>>>>>

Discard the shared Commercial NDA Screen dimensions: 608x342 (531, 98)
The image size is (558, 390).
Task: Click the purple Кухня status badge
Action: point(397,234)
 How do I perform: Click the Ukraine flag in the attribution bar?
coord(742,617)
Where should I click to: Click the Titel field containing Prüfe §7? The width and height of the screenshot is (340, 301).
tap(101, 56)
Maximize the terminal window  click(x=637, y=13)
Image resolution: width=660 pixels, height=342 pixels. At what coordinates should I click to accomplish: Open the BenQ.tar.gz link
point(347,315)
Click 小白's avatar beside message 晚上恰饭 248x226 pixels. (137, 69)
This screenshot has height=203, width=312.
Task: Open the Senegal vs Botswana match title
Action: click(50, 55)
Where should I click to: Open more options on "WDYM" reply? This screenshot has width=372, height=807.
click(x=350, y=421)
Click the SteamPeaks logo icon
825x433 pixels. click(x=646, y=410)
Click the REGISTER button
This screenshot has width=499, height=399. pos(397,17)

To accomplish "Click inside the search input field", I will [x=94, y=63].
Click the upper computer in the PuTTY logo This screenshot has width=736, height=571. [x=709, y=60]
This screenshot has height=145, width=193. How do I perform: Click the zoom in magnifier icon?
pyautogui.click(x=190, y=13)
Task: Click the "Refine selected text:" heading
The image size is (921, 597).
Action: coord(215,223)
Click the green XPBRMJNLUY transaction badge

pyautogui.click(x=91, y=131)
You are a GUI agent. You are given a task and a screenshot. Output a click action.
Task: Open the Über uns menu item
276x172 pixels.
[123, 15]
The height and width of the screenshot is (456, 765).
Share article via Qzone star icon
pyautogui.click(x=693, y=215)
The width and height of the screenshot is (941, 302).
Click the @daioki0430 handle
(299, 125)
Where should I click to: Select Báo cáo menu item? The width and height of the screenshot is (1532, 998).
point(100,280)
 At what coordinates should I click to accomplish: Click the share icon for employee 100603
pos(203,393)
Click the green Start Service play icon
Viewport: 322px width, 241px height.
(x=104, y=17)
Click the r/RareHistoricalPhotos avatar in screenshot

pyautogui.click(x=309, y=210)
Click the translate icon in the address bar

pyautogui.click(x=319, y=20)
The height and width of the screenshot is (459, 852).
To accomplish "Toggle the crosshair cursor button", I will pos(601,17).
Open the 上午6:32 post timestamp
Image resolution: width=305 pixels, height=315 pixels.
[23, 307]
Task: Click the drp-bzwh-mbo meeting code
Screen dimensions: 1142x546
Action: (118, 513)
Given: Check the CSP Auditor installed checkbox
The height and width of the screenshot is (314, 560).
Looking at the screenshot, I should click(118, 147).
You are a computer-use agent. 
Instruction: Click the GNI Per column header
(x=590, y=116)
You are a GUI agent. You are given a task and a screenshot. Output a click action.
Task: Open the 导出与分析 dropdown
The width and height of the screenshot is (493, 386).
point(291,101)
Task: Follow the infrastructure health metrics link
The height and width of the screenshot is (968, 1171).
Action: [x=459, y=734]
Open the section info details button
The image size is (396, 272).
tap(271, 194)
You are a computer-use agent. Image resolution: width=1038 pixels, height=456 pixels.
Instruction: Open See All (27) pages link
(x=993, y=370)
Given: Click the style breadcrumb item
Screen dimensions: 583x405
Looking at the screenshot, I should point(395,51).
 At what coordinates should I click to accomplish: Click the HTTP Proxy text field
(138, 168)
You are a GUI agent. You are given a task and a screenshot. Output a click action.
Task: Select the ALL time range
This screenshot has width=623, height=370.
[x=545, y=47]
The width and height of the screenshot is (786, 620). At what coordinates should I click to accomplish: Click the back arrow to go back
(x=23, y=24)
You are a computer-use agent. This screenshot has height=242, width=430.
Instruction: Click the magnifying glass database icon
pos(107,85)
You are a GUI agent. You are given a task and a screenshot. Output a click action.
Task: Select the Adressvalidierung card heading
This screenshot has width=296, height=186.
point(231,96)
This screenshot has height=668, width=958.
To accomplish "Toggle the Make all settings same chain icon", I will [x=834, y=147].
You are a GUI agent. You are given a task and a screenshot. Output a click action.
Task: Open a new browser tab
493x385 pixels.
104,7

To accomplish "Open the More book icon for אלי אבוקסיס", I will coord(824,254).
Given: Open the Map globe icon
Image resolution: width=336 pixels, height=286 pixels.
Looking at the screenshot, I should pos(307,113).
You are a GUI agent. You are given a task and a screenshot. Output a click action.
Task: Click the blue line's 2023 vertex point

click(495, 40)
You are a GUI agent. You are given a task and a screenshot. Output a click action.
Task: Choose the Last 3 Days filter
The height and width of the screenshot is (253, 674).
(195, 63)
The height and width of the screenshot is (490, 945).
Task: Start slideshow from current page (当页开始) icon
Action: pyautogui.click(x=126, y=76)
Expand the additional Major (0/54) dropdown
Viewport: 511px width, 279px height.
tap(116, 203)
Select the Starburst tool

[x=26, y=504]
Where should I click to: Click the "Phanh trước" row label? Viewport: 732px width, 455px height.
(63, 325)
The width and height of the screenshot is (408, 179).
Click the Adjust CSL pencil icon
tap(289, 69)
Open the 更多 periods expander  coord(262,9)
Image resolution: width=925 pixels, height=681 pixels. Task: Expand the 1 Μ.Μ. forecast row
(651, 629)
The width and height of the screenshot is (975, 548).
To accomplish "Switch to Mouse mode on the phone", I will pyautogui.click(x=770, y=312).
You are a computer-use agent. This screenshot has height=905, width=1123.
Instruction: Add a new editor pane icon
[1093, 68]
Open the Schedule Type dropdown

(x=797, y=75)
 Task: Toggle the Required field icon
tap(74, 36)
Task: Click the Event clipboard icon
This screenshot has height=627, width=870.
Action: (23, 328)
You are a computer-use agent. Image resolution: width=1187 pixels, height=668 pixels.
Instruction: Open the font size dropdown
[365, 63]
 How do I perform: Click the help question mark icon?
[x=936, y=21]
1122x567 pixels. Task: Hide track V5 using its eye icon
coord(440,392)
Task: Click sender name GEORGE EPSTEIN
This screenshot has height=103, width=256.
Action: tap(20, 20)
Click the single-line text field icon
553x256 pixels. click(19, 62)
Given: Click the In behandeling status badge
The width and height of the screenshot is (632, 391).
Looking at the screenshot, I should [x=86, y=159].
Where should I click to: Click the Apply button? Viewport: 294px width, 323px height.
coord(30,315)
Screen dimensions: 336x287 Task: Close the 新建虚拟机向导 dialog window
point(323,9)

<<<<<

* [TASK OBJECTIVE] The word is "computer". Copy every line above where it appears.

* [RESPONSE TO THE EXERCISE]
Click the upper computer in the PuTTY logo This screenshot has width=736, height=571. [x=709, y=60]
You are a computer-use agent. 
You are a computer-use agent. Image resolution: width=1038 pixels, height=456 pixels.
You are a computer-use agent. This screenshot has height=242, width=430.
You are a computer-use agent. This screenshot has height=905, width=1123.
You are a computer-use agent. Image resolution: width=1187 pixels, height=668 pixels.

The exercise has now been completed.